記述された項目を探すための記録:
■ ■ ■

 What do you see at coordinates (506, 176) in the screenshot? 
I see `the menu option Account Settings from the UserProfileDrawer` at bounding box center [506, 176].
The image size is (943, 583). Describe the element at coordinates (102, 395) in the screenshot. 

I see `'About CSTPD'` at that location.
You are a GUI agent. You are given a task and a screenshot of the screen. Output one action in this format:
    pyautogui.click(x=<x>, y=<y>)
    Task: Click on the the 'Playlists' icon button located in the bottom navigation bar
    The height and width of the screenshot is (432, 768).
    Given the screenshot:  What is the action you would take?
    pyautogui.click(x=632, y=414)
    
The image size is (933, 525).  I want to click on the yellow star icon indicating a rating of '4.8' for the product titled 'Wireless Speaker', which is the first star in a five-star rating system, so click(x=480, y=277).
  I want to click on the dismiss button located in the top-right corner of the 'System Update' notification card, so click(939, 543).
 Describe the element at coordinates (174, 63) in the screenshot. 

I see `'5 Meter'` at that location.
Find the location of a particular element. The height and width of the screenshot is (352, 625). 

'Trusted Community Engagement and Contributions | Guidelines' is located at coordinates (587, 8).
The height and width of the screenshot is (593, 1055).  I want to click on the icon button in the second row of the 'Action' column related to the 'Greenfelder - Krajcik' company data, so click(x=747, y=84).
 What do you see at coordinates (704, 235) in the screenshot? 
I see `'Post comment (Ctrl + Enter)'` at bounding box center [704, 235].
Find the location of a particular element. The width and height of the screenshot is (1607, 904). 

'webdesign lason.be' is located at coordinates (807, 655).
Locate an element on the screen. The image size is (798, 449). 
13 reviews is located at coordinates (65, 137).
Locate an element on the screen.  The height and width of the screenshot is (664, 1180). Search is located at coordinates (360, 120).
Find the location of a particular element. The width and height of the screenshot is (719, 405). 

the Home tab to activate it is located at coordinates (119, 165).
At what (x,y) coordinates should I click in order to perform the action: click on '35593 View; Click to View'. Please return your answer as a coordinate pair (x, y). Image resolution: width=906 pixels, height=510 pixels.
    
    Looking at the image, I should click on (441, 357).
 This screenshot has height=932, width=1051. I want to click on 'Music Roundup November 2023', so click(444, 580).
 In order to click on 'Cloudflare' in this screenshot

■ ■ ■

求められる作業:
上の行の中から「Describe」という語を含むものをすべて特定し、書き写しなさい。大文字と小文字は区別すること。

完成した解答:
The image size is (943, 583). Describe the element at coordinates (102, 395) in the screenshot. 
 Describe the element at coordinates (174, 63) in the screenshot. 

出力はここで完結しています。